Schreiben Sie den Abschnitt der Zeilen unten wortgetreu ab, der mit der Zeile beginnt, die „Click Экспорт в CSV-файл button“ enthält, und mit der Zeile endet, die „pyautogui.click(x=653, y=69)“ enthält. Beide Zeilen gehören dazu.

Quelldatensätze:
* * * *

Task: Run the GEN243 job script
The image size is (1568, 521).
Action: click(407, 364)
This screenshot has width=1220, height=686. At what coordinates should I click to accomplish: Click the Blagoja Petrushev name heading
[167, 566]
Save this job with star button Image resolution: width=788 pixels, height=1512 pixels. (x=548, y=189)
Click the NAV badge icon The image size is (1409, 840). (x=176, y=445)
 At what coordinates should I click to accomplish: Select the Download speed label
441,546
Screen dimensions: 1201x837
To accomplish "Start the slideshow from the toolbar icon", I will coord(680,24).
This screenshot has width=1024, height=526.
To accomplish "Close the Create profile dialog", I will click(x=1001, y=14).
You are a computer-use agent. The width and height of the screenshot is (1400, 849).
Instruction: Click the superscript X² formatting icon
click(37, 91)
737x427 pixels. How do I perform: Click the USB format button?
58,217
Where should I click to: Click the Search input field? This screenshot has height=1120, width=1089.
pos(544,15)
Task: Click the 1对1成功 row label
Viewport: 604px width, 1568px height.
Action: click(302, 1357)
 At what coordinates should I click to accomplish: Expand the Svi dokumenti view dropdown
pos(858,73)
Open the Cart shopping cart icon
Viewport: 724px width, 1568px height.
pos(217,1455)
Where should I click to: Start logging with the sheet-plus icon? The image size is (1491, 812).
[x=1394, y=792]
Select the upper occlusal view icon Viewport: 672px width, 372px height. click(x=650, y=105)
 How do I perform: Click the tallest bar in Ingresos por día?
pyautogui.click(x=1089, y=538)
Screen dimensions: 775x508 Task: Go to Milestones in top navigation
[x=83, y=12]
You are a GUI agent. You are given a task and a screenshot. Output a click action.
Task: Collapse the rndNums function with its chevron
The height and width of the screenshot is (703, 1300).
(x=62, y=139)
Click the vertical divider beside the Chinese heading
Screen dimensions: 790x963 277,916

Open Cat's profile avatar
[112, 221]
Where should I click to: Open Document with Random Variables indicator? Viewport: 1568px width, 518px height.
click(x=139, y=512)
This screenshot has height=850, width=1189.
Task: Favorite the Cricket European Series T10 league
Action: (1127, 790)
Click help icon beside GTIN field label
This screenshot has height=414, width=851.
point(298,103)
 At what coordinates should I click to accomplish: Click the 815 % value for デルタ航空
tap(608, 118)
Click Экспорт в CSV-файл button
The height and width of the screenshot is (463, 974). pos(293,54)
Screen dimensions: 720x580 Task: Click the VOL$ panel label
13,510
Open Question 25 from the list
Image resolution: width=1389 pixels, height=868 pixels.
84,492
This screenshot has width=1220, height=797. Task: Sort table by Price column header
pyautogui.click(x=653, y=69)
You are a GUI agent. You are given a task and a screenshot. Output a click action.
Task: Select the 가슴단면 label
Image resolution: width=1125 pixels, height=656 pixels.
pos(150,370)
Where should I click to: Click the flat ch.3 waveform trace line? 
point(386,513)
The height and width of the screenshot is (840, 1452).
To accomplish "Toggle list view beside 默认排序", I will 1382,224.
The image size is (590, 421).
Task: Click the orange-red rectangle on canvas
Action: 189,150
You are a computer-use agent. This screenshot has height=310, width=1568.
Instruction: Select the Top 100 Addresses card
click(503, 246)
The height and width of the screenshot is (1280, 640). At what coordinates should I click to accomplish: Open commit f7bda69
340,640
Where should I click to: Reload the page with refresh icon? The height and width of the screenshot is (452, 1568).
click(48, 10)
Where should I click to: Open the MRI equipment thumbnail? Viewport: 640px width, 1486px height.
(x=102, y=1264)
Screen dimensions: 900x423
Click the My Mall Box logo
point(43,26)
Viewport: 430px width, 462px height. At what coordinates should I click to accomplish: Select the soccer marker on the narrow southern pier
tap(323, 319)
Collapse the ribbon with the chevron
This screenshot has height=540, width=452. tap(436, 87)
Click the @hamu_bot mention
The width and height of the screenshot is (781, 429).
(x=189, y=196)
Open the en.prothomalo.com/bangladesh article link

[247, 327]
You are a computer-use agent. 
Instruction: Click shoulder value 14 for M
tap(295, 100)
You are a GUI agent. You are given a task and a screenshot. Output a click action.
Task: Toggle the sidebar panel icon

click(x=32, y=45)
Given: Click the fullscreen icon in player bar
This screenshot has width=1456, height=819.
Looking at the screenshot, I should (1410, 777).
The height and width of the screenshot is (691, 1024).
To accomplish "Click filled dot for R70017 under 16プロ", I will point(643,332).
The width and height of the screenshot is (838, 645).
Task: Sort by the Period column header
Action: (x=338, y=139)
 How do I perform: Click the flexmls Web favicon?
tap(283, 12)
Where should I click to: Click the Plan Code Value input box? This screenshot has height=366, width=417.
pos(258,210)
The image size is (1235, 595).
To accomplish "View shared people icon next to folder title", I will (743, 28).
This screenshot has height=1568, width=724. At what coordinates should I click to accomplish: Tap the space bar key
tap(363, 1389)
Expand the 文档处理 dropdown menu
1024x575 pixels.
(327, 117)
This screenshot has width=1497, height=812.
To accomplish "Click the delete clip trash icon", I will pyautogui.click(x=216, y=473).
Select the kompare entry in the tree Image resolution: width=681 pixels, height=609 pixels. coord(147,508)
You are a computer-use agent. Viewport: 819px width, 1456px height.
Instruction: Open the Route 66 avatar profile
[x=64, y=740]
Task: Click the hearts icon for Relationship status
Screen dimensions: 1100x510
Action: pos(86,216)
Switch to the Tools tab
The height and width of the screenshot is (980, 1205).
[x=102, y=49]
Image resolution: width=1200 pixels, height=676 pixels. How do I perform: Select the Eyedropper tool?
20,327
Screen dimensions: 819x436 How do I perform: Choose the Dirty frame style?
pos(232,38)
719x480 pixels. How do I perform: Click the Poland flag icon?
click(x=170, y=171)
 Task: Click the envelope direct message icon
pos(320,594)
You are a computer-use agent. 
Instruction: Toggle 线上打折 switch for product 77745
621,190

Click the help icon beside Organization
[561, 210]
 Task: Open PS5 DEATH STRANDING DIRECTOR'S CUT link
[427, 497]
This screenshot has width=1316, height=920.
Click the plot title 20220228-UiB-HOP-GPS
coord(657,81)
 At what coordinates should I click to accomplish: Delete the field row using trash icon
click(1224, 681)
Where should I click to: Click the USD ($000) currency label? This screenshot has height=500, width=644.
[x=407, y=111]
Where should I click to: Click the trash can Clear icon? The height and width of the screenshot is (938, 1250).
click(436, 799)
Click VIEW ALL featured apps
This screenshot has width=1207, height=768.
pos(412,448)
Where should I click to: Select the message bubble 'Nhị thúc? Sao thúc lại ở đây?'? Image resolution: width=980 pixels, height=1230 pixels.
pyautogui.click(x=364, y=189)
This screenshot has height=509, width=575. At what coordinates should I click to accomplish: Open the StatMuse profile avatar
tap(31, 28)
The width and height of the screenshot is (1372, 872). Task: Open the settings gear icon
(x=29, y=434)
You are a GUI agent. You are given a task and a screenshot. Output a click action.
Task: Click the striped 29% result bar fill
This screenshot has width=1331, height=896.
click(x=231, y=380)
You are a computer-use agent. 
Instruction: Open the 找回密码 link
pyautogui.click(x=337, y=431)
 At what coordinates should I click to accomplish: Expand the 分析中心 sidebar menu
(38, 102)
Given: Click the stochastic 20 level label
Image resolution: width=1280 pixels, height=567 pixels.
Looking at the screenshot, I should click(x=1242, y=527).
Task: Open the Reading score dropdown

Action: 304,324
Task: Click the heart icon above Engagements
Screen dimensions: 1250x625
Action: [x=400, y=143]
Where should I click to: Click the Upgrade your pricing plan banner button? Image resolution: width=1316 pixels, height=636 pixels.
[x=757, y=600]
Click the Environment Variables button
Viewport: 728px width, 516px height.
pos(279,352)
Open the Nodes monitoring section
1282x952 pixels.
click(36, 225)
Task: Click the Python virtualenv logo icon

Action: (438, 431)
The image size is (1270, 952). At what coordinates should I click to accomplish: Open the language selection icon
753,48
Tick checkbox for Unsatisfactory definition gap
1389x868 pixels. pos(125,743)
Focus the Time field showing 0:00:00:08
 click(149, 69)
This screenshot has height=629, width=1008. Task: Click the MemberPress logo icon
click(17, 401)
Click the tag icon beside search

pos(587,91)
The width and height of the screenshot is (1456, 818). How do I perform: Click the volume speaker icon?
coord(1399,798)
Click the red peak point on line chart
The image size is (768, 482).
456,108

* * * *

__LÖSUNG ZUR AUFGABE__:
Click Экспорт в CSV-файл button
The height and width of the screenshot is (463, 974). pos(293,54)
Screen dimensions: 720x580 Task: Click the VOL$ panel label
13,510
Open Question 25 from the list
Image resolution: width=1389 pixels, height=868 pixels.
84,492
This screenshot has width=1220, height=797. Task: Sort table by Price column header
pyautogui.click(x=653, y=69)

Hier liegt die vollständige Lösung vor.